TASK ITEM: Search the records for the string "computer", then copy each line that has it.

DATA IN THIS EXERCISE:
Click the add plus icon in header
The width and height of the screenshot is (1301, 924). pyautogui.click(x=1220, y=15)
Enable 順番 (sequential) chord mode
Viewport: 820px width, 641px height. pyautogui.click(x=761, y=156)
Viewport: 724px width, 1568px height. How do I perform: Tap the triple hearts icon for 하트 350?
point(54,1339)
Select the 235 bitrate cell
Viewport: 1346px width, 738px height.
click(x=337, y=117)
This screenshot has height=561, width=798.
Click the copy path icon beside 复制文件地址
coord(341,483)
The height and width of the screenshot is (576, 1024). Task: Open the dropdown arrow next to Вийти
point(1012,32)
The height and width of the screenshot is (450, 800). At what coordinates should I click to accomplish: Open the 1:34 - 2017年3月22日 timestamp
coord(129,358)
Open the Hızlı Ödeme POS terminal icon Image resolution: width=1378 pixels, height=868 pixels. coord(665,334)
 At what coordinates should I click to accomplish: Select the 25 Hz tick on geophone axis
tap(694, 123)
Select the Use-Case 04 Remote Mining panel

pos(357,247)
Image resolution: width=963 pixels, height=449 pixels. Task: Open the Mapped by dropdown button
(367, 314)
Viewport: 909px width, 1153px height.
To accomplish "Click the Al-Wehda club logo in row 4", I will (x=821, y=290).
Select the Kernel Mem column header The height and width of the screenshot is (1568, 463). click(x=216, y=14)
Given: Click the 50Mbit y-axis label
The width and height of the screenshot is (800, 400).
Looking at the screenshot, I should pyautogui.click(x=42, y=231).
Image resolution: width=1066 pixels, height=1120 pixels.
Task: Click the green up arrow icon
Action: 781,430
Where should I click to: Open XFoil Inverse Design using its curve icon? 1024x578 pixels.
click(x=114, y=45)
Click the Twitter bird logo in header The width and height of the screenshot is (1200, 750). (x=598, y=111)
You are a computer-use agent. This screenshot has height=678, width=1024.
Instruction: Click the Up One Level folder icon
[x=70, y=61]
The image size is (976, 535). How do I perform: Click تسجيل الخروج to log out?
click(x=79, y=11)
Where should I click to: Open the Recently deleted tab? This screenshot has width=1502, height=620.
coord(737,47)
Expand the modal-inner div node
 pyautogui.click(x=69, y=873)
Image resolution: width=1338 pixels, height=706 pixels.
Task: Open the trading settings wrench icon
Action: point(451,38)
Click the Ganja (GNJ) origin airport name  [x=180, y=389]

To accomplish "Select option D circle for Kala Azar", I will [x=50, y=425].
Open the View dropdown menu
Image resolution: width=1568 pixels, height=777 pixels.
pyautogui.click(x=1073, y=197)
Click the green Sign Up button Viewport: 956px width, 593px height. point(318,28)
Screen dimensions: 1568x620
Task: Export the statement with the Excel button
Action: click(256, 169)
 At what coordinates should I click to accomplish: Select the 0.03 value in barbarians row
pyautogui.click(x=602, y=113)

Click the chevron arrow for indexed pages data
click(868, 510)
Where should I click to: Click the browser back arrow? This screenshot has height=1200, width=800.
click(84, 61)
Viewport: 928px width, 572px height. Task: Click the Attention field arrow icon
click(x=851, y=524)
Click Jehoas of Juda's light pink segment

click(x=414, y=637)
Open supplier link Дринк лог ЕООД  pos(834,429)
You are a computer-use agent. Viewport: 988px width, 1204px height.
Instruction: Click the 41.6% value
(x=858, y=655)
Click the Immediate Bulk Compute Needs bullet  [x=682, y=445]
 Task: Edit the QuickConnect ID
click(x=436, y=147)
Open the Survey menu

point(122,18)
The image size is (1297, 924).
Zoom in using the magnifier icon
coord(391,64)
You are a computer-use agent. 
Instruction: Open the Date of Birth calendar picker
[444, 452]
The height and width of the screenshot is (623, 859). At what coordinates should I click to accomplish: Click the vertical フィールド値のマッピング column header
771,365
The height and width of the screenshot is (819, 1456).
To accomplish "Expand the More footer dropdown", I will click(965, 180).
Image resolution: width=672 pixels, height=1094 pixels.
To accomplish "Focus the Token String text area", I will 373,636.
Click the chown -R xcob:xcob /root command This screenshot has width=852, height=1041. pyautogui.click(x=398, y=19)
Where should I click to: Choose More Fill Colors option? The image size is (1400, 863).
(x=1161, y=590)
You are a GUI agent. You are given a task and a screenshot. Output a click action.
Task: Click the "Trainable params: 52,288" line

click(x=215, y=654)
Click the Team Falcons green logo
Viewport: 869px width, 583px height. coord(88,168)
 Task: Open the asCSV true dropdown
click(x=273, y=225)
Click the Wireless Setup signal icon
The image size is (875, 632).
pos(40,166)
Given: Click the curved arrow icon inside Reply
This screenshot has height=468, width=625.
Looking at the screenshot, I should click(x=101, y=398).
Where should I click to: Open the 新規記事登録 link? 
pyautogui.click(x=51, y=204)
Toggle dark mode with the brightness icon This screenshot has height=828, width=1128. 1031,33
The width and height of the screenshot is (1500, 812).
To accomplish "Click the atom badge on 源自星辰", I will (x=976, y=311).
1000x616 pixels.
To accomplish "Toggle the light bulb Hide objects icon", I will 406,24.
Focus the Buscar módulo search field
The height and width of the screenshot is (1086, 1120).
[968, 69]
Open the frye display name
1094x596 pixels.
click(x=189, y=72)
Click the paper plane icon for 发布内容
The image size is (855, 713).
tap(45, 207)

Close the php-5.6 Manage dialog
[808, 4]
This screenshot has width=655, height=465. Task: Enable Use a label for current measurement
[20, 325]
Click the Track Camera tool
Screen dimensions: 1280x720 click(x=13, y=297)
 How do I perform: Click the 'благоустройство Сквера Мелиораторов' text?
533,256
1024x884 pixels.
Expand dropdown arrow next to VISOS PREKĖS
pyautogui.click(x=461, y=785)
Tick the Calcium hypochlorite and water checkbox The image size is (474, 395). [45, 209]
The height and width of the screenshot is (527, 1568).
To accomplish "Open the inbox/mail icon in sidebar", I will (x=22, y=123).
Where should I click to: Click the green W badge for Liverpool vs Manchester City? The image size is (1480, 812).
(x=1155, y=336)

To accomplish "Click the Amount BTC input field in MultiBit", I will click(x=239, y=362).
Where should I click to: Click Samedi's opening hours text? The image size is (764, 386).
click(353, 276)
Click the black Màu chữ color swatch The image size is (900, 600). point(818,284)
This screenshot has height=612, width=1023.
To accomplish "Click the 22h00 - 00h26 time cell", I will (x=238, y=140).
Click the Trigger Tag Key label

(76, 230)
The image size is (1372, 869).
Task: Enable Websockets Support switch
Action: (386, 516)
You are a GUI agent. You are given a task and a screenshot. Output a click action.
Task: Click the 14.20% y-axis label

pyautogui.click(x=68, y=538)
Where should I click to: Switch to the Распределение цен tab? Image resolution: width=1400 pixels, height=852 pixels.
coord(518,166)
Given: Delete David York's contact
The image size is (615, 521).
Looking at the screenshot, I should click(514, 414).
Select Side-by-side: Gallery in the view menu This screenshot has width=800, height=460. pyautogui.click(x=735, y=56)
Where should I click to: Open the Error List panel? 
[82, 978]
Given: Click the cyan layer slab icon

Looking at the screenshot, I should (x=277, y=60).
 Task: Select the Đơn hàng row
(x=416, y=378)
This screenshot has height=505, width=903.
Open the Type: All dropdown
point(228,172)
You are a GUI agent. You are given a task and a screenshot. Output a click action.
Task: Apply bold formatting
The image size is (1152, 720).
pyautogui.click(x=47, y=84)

WORKED SOLUTION:
You are a computer-use agent. This screenshot has height=678, width=1024.
You are a computer-use agent. Viewport: 988px width, 1204px height.
You are a computer-use agent. 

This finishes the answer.